In Börsenkreisen zerbricht man sich den Kopf, wie J.P. Morgan innert weniger Wochen 2 oder sogar 3 Milliarden Dollar verlieren kann. 

«Wie bäckt man einen 2-Milliarden-Verlust mittels synthetischen Krediten», fragte sich die «Financial Times».

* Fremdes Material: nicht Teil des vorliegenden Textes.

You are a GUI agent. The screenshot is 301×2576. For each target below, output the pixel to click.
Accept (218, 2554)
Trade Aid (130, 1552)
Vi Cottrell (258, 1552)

Die Erklärungen, welche J.P. Morgan-Chef Jamie Dimon bisher lieferte, werden von Marktanalysten als nicht ausreichend empfunden:

  • Ein als fehlerhaft bezeichnetes Risiko-Berechnungsmodell für den VaR (Value at Risk).
  • Eine Repositionierung des Portfolios an synthetischen Krediten zur Absicherung der Bankrisiken im weltweiten Kreditgeschäft.
  • Beim Abwickeln der Absicherungsgeschäfte habe sich herausgestellt, dass die neue Strategie mangelhaft, zu komplex, schlecht vorbereitet, ausgeführt und kontrolliert wurde.

Jamie Dimons Antworten provizieren nur Fragen

Das heisst eine relativ harmlose Absicherungsstrategie verkehrt sich beim Abwickeln in ihr Gegenteil? 

Die Spezialisten der «Financial Times» wagten einen Erklärungsversuch und rekonstruieren mögliche Verlust-Events anhand eines Index für weltweite Unternehmensanleihen: 

  • Wenn J. P. Morgan an eine Wirtschaftsabkühlung glaubte, sei ein sogenannter «Flattener» wohl die richtige Absicherungsstrategie auf den Index gewesen. 
  • Allerdings mache ein Eingreifen der Notenbank wie das der Europäischen Zentralbank eine solche Strategie zunichte.

Durchkreuzte EZB die Pläne?

Die EZB hat Ende 2011 als letzter Rückversicherer den Markt mit Billiggeld überschwemmt und damit die Marktkräfte ausgeschaltet. 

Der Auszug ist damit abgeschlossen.